>>>

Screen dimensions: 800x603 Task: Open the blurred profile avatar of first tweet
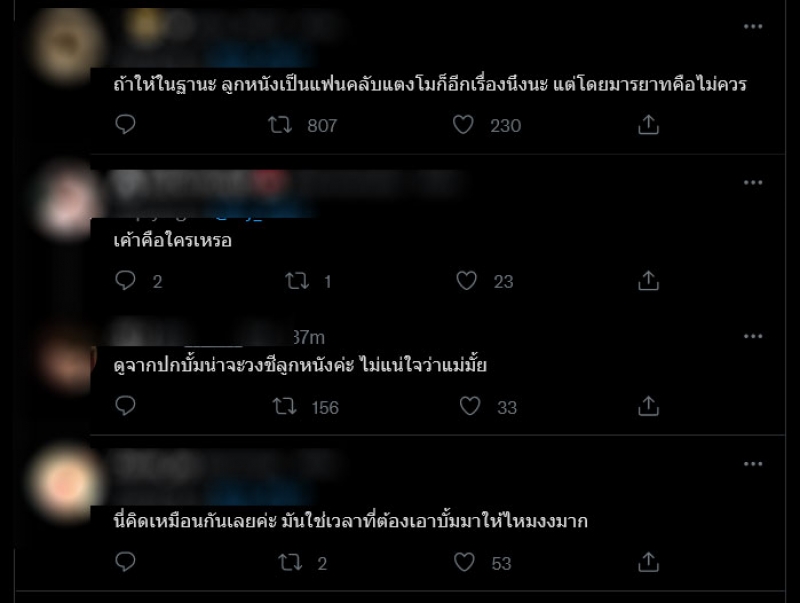click(65, 45)
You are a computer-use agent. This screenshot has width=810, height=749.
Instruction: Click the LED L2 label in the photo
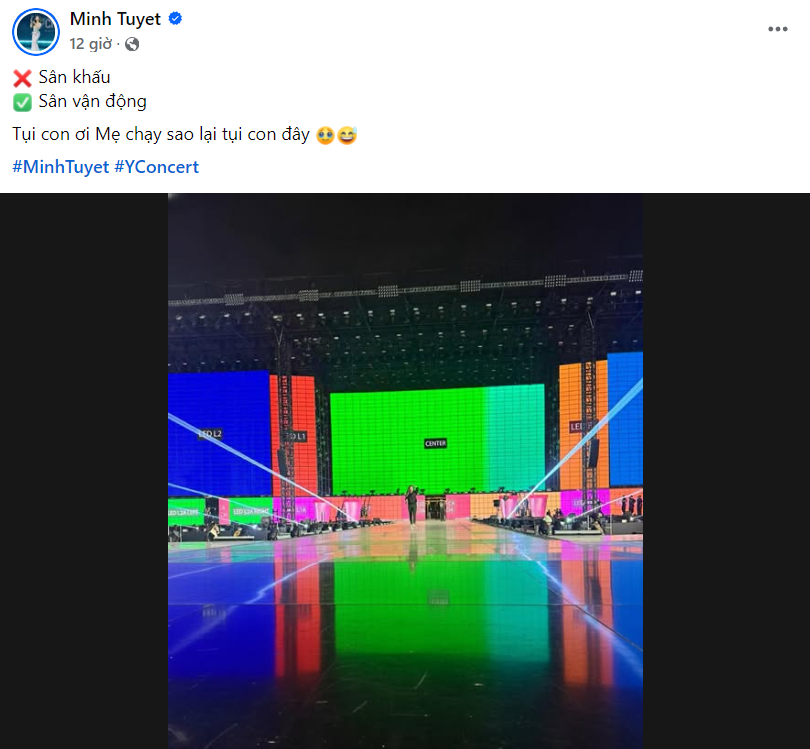[209, 433]

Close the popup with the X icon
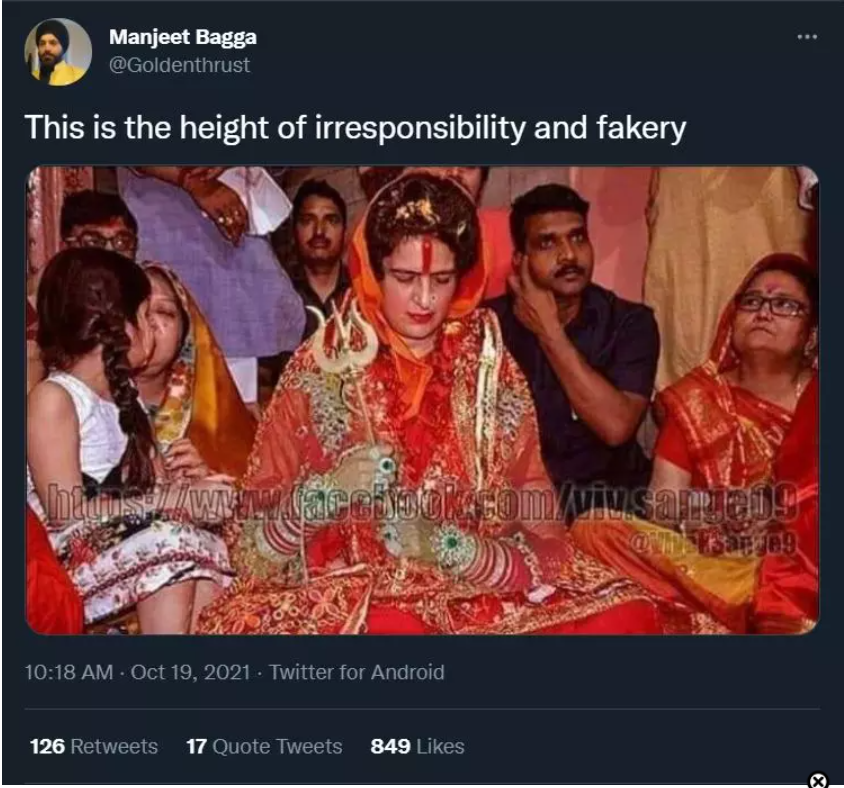[x=817, y=780]
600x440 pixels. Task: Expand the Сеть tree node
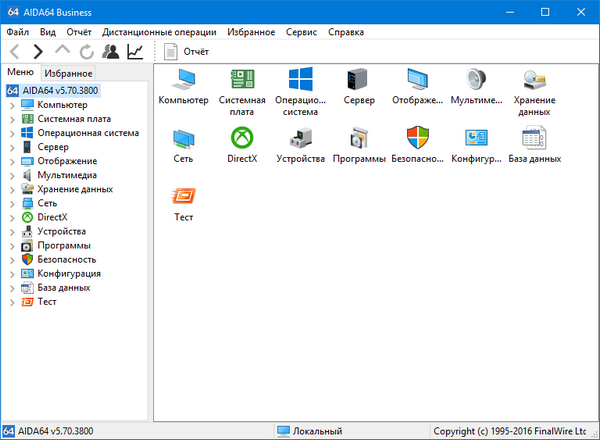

<<<

**Task to carry out**. Since the pictures are not wanted, write out the rest of the data exactly as it reads.

**Exercise response**.
Screen dimensions: 800x603 Task: Open the blurred profile avatar of first tweet
click(65, 45)
You are a computer-use agent. This screenshot has width=810, height=749.
Instruction: Click the LED L2 label in the photo
[209, 433]

Close the popup with the X icon
[x=817, y=780]
600x440 pixels. Task: Expand the Сеть tree node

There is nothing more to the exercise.